**The task**
From the line that holds "Where should I" down to the last line of the listing below, transcribe exactly and only those lines. Leave pictures out.

**Excerpted records**
******

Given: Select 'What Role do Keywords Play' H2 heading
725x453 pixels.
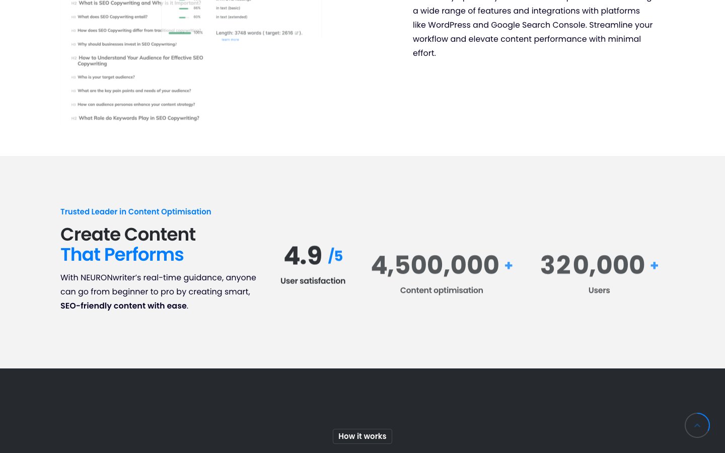Looking at the screenshot, I should tap(138, 118).
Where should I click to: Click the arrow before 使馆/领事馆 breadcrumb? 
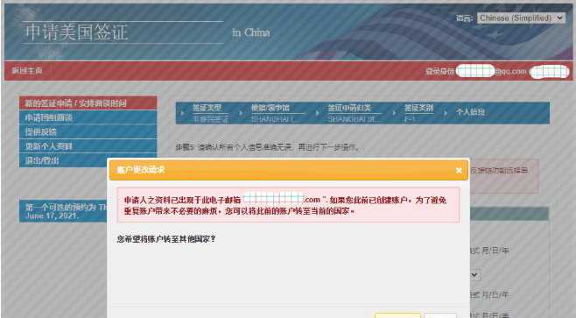click(241, 113)

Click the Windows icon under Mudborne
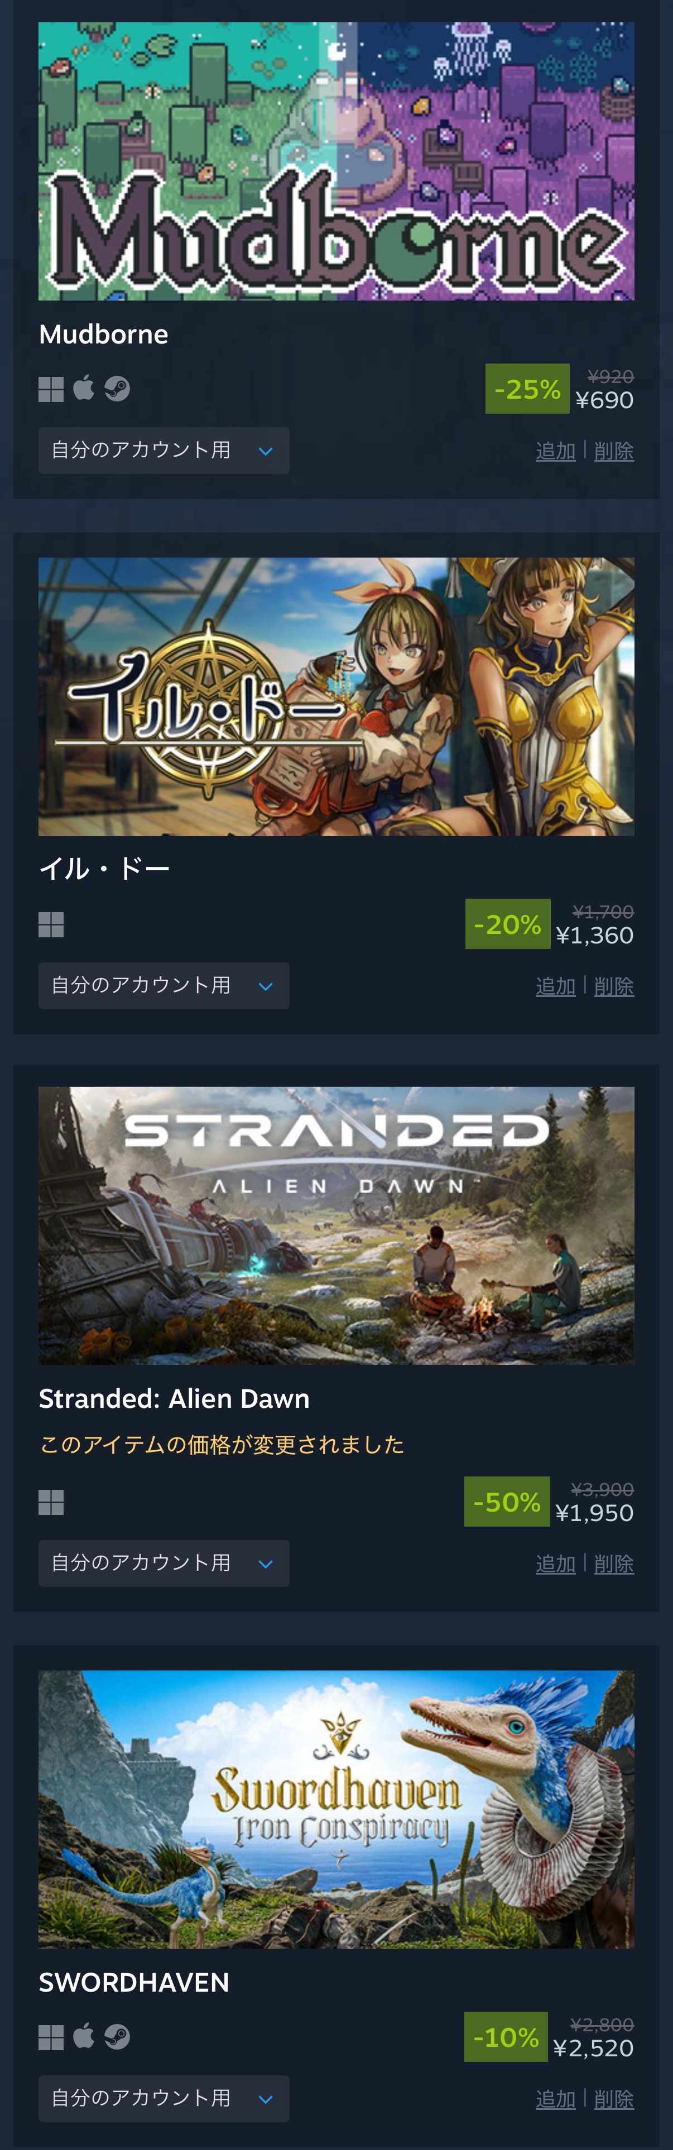[x=51, y=389]
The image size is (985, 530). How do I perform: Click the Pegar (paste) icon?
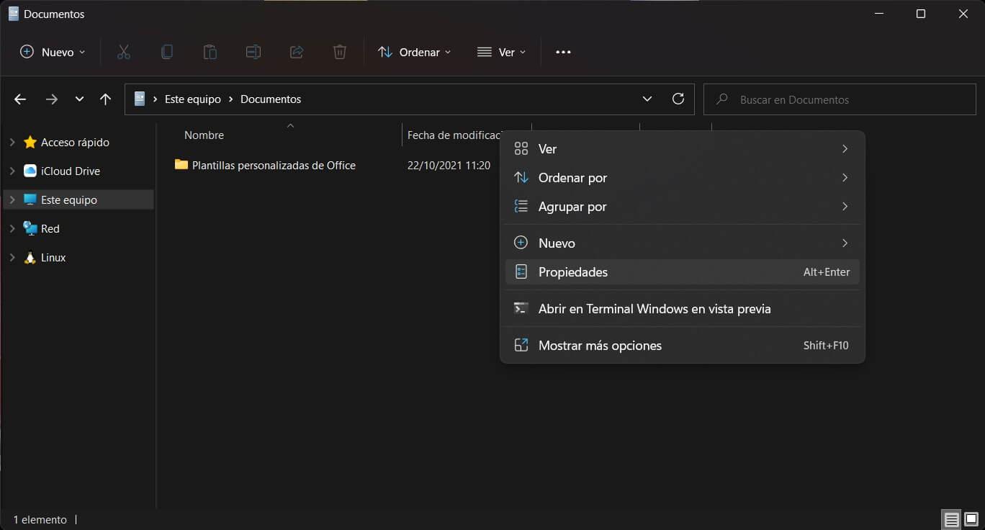click(210, 51)
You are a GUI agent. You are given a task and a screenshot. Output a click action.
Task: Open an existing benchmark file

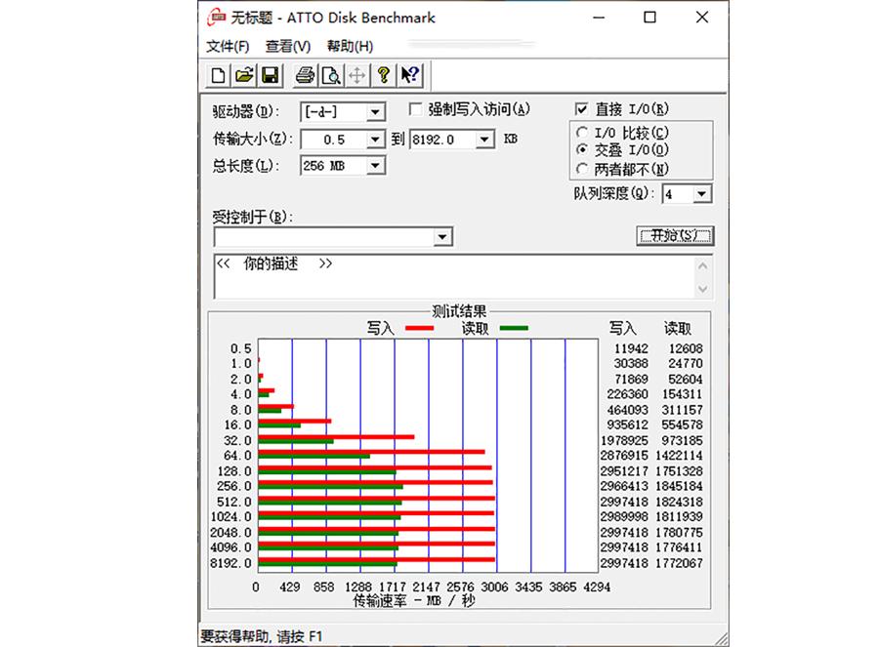tap(243, 75)
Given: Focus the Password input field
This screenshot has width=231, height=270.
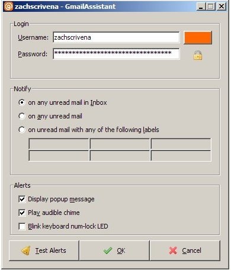Looking at the screenshot, I should tap(116, 54).
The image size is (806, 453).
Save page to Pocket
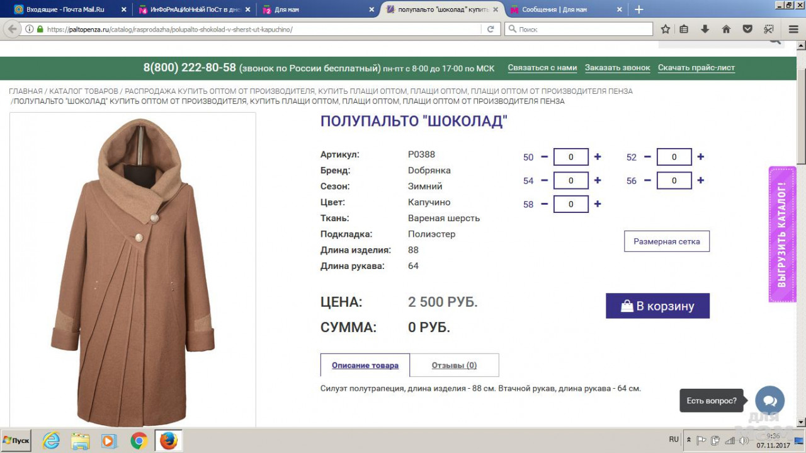pyautogui.click(x=747, y=29)
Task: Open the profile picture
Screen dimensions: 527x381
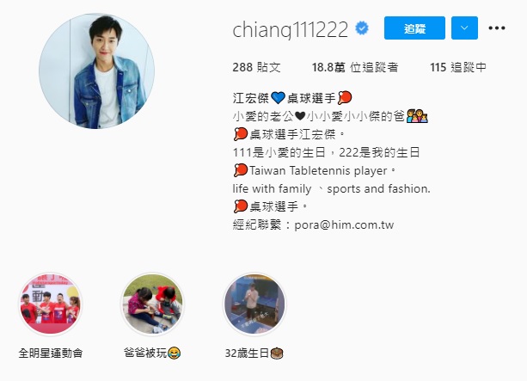Action: (97, 71)
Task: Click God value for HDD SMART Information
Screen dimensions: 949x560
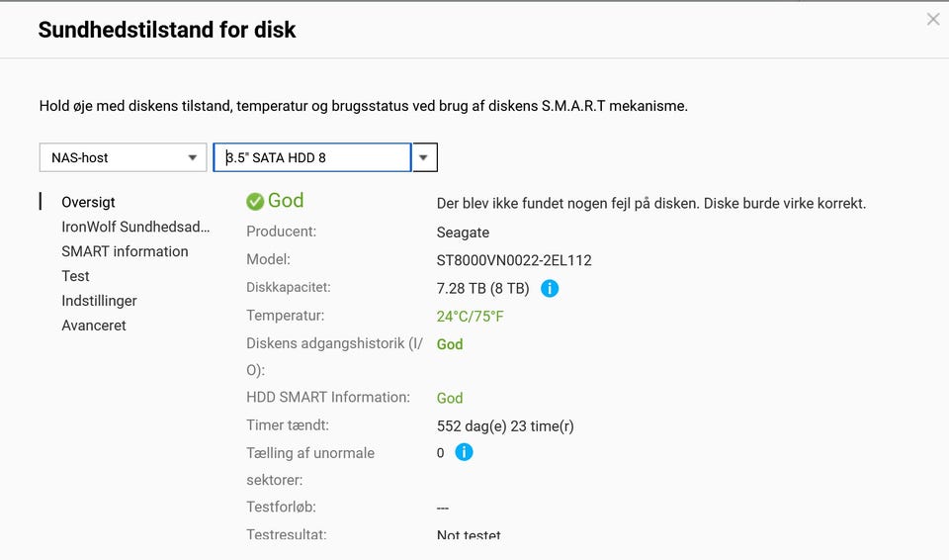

******

**Task result**
Where should I click to: Click the arrow before 使馆/领事馆 breadcrumb? 
click(241, 113)

Click the Windows icon under Mudborne
[x=51, y=389]
The image size is (985, 530). How do I perform: Click the Pegar (paste) icon?
click(210, 51)
You are a GUI agent. You are given a task and a screenshot. Output a click action.
Task: Open an existing benchmark file

tap(243, 75)
Given: Focus the Password input field
This screenshot has width=231, height=270.
Looking at the screenshot, I should tap(116, 54).
The image size is (806, 453).
Save page to Pocket
pyautogui.click(x=747, y=29)
Task: Open the profile picture
Screen dimensions: 527x381
Action: (97, 71)
Task: Click God value for HDD SMART Information
Screen dimensions: 949x560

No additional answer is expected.